I was planning to make this a post but didn't since it might become controversial. This is my own opinion and I hope the devs read this.
Rather than focusing on the rewards, I wish splinterlands would also do a change in its core gameplay. Yes, deck building and auto battler is good but there's honestly a very few good combinations per elements. I know there would be a change like Wild and Modern format but this feels more like a hidden limitation above the limitation when you get to bronze 2 and above, example. Before if you get to bronze 2, you may get battles that you can only use fire and water elements. With modern, not only you're limited with fire and water but also limited to Chaos Legion cards. This really doesn't improve the gameplay.

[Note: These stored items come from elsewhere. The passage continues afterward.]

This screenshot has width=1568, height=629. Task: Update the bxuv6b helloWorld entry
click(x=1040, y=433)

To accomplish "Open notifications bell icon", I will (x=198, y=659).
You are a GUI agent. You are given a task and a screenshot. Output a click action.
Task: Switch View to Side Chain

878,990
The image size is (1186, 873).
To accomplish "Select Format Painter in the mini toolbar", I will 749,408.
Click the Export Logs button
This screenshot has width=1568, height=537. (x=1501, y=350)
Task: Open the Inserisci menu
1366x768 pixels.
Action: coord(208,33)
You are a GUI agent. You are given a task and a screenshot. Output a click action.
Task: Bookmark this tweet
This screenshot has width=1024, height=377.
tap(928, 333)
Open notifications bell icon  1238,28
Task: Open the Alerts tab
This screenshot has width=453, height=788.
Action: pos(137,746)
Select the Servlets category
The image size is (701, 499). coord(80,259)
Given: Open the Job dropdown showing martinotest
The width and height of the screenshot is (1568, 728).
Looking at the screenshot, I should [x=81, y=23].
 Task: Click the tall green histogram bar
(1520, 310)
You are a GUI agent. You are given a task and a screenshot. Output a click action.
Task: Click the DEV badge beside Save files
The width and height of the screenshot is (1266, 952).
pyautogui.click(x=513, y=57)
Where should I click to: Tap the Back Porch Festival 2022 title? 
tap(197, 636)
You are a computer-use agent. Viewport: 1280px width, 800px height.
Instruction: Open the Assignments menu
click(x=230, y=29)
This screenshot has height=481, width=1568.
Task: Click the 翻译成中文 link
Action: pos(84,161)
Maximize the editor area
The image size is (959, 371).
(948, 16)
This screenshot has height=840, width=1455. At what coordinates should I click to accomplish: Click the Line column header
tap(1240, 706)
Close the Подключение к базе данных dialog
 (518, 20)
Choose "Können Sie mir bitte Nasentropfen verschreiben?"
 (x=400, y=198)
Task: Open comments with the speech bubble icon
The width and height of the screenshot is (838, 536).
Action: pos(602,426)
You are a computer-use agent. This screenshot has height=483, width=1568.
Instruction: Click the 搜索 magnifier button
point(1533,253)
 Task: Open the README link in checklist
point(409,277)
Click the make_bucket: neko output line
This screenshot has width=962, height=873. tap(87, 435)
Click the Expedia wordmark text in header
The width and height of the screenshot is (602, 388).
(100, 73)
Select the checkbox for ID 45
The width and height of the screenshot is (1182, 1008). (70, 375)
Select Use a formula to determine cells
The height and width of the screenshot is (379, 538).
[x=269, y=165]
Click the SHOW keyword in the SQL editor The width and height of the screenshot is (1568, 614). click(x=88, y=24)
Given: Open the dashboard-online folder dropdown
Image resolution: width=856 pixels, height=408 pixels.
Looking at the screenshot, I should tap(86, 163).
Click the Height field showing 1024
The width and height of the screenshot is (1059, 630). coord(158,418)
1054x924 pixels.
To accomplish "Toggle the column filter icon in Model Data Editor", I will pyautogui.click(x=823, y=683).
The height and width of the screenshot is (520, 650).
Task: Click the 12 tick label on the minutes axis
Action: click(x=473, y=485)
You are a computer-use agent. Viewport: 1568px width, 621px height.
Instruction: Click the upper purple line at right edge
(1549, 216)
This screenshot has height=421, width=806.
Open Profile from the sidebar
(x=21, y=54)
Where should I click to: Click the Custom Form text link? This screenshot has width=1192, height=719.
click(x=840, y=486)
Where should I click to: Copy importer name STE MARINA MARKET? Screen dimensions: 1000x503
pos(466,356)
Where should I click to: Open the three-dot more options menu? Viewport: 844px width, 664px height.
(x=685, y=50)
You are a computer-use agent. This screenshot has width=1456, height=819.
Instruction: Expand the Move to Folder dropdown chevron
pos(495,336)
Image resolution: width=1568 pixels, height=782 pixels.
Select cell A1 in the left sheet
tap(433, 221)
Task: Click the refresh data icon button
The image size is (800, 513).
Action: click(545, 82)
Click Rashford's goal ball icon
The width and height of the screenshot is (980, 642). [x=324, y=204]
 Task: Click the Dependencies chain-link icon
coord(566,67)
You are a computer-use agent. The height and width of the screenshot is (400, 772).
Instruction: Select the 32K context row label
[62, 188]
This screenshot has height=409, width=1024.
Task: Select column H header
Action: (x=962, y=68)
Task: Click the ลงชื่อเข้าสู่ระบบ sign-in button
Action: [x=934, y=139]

Using the same team comp every time is boring since it's just repetitive. It's pure grinding without the fun part.
By changing the core gameplay, what I mean is the rules. Rather than adding limitations like wild format, why increase freedom like adding a Unrestricted format meaning you can use ANY cards from ANY elements. Of course this would be a rotating gameplay like in League of legends Maybe it's open only every other month or every 2 months, etc.
Even yugioh changes their core gameplay to be exciting. Initially, you can summon any levels at any time, then rule change comes and you now need to tribute cards, hence tribute effects are added, then you can fuse cards, hence fusion cards added, then you don't need fusion cards to combine, synchro was added by combining woth tuner cards. Then, they thought ANY monsters can now be combined, hence link summoning was proposed, etc.
Changing the core gameplay can make the game more fun. More fun means more people would join. More people means more income and rewards for everyone.
TLDR I think a change in the core gameplay must be done first before the rewards as these rewards will change in the future and you need to change it again and then there's no change besides the rewards. Add more gamemodes or change some rules rather than implementing limitations. Hoping for the best with Splinterlands.